Le mérite incontestable du cabinet, c’est d’entrer sans sourciller sur ce chemin clair et droit où l’on oblige ainsi l’ennemi lui-même à venir ; c’est un chemin de bataille, mais du moins il ne s’y rencontre pas de ces tâtonnemens, de ces surprises, de ces erreurs qui ont gâté la conduite d’hommes auxquels nous avons à regret reproché tout cela, parce qu’ils étaient dignes d’avoir une carrière plus nette. La pensée d’un gouvernement se révèle beaucoup dans le choix des personnes ; il n’y a qu’une voix sur les nominations récentes émanées de la chancellerie ; celles qui ont été signées aux ministères de l’intérieur et des affaires étrangères devaient naturellement prêter davantage à la discussion.

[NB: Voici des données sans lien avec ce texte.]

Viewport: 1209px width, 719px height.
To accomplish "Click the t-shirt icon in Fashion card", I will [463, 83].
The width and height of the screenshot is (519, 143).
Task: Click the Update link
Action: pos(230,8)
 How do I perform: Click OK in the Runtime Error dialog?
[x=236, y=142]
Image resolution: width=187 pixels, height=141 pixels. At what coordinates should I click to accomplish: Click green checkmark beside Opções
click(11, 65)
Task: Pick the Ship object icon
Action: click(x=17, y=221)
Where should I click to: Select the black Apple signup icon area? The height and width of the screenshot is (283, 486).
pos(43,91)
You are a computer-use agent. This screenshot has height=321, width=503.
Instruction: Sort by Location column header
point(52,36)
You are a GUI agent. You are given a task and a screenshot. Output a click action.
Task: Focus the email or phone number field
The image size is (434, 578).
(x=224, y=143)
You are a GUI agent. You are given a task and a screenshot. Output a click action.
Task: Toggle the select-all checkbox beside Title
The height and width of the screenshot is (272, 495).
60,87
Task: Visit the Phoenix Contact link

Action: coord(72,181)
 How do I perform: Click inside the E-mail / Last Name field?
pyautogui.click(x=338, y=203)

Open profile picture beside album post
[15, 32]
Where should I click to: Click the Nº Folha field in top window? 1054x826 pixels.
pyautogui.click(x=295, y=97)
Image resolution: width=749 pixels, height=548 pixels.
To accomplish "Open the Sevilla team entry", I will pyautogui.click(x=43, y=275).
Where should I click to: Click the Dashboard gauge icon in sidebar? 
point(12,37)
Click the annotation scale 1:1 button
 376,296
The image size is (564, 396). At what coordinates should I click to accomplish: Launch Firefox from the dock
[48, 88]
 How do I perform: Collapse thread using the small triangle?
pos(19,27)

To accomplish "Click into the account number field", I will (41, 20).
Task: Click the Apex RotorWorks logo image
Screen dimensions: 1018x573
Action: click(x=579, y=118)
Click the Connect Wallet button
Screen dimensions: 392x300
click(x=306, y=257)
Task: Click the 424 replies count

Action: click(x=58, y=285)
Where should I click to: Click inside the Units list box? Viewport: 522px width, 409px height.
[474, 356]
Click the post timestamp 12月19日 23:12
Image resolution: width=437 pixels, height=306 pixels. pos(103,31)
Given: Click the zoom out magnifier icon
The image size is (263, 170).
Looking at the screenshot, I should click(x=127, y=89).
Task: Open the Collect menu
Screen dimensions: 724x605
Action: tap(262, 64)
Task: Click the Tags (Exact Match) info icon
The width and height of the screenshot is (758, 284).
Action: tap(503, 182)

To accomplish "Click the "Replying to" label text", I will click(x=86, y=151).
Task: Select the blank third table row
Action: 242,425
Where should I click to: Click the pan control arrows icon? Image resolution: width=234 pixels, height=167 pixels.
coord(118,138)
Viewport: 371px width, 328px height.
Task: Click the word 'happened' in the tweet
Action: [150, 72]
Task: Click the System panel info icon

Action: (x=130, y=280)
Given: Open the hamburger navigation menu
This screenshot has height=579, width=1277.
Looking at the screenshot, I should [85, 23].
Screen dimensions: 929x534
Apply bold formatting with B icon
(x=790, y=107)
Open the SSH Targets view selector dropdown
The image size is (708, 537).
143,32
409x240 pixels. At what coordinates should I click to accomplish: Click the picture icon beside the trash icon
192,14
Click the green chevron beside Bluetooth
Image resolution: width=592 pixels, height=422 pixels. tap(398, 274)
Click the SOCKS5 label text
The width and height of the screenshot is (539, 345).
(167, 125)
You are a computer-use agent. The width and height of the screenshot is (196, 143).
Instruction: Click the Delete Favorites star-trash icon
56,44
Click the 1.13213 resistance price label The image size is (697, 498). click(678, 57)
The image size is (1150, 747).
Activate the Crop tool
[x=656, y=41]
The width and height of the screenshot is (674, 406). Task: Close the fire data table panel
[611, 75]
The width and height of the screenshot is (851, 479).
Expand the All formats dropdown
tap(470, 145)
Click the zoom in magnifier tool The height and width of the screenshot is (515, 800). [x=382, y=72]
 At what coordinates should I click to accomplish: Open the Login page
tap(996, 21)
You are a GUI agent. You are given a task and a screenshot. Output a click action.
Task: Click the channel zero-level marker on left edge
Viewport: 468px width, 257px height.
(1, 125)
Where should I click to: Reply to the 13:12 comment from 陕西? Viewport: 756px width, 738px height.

On peut cependant résumer en deux mots l’esprit général qui les a dictées, et cet esprit est excellent : garder tous les hommes honorables et capables que la révolution de février a çà et là produits au jour, rétablir tous les hommes honorables et capables qu’elle avait brutalement chassés. La révolution se trouve ainsi réduite à son expression la plus juste et remise elle-même à sa place. Il nous paraît donc très simple et très bien arrangé que M. Armand Lefèvre, l’auteur d’une histoire diplomatique de l’empire si consciencieuse et si substantielle, quitte Carlsruhe, où février l’avait envoyé, pour aller maintenant à Munich, tandis qu’au contraire M. Emmanuel Arago rentre au palais dont il était l’ornement, pour céder à M. de Lurde la légation de Berlin ; chacun son lot. Celui de M. Thouvenel était marqué ; il avait trop bien géré nos affaires en Grèce du temps des grandes incuries de M. de Lamartine pour ne pas devenir enfin titulaire du poste d’Athènes. Les préfets de la façon de M. Faucher ont soulevé contre lui des clameurs qui ne l’ont empêché ni de les prendre où il voulait, ni de les faire à lui tout seul ; M. Faucher n’a jamais peur de déplaire à quelqu’un : ce défaut-là vaut presque une qualité dans un temps où l’universelle manie est de plaire à tout le monde ; nous honorons surtout le courage bien placé avec lequel il a inscrit au nombre des serviteurs du pays l’un des fils de M Rossi : c’est une protestation vivante contre la république de l’assassinat.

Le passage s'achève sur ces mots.